809. Si une fortune a été mal acquise dans l'origine, ceux qui en héritent plus tard en sont-ils responsables ?
« Sans doute ils ne sont pas responsables du mal que d'autres ont pu
faire, d'autant moins qu'ils peuvent l'ignorer ; mais sache bien que
souvent une fortune n'échoit à un homme que pour lui fournir l'occasion
de réparer une injustice. Heureux pour lui s'il le comprend ! s'il le
fait au nom de celui qui a commis l'injustice, il sera tenu compte à
tous deux de la réparation, car souvent c'est ce dernier qui la
provoque. »
810.
Sans s'écarter de la légalité, on peut disposer de ses biens d'une
manière plus ou moins équitable. Est-on responsable après sa mort des
dispositions que l'on a faites ?
« Toute action porte ses fruits ; les fruits des bonnes actions sont doux ; ceux des autres sont toujours amers ; toujours, entendez bien cela. »

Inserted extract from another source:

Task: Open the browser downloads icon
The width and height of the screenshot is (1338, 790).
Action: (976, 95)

811. L'égalité absolue des richesses est-elle possible, et a-t-elle jamais existé ?
« Non, elle n'est pas possible. La diversité des facultés et des caractères s'y oppose. »
- Il y a pourtant des hommes qui croient que là est le remède aux maux de la société ; qu'en pensez-vous ?

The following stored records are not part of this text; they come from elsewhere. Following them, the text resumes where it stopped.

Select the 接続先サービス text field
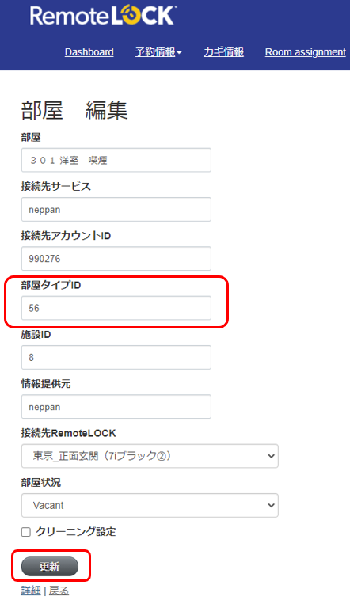The width and height of the screenshot is (350, 600). [x=116, y=209]
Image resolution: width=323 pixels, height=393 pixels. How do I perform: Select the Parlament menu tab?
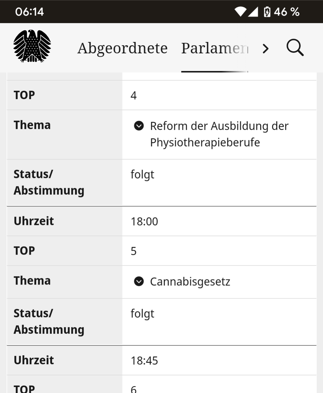click(x=214, y=48)
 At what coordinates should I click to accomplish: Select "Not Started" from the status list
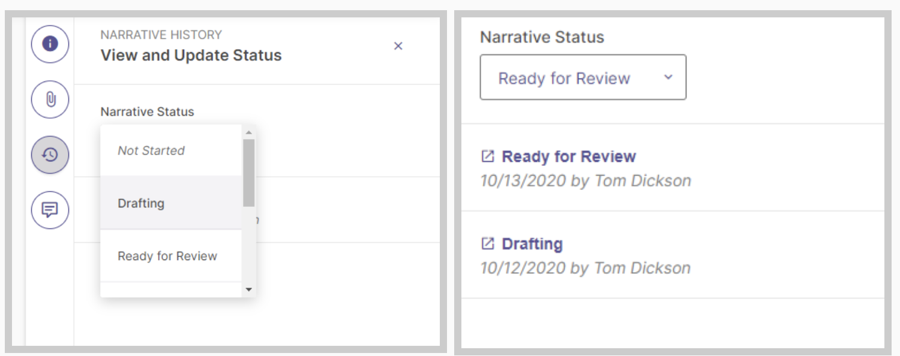click(151, 150)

« Ce sont des systématiques ou des ambitieux jaloux ; ils ne
comprennent pas que l'égalité qu'ils rêvent serait bientôt rompue par la
force des choses. Combattez l'égoïsme, c'est là votre plaie sociale, et
ne cherchez pas des chimères. »
812. Si l'égalité des richesses n'est pas possible, en est-il de même du bien-être ?
« Non, mais le bien-être est relatif, et chacun pourrait en jouir si
l'on s'entendait bien... car le véritable bien-être consiste dans
l'emploi de son temps à sa guise, et non à des travaux pour lesquels on
ne se sent aucun goût ; et comme chacun a des aptitudes différentes,
aucun travail utile ne resterait à faire. L'équilibre existe en tout,
c'est l'homme qui veut le déranger. »
- Est-il possible de s'entendre ?
« Les hommes s'entendront quand ils pratiqueront la loi de justice. »

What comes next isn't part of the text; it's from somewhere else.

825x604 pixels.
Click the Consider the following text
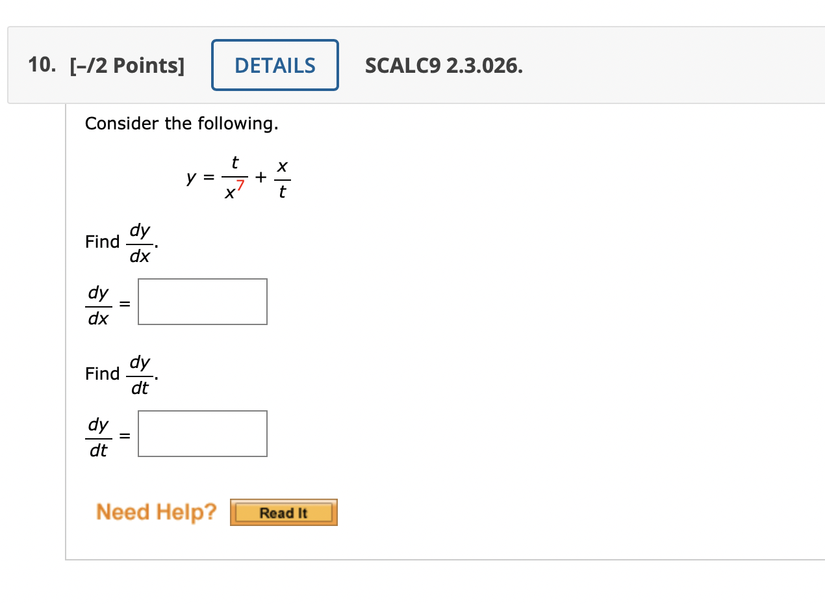[x=181, y=123]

813. Il y a des gens qui tombent dans le dénuement et la misère par leur faute ; la société ne peut en être responsable ?
« Si ; nous l'avons déjà dit, elle est souvent la première cause de
ces fautes ; et d'ailleurs ne doit-elle pas veiller à leur éducation
morale ? C'est souvent la mauvaise éducation qui a faussé leur jugement
au lieu d'étouffer chez eux les tendances pernicieuses. » (685).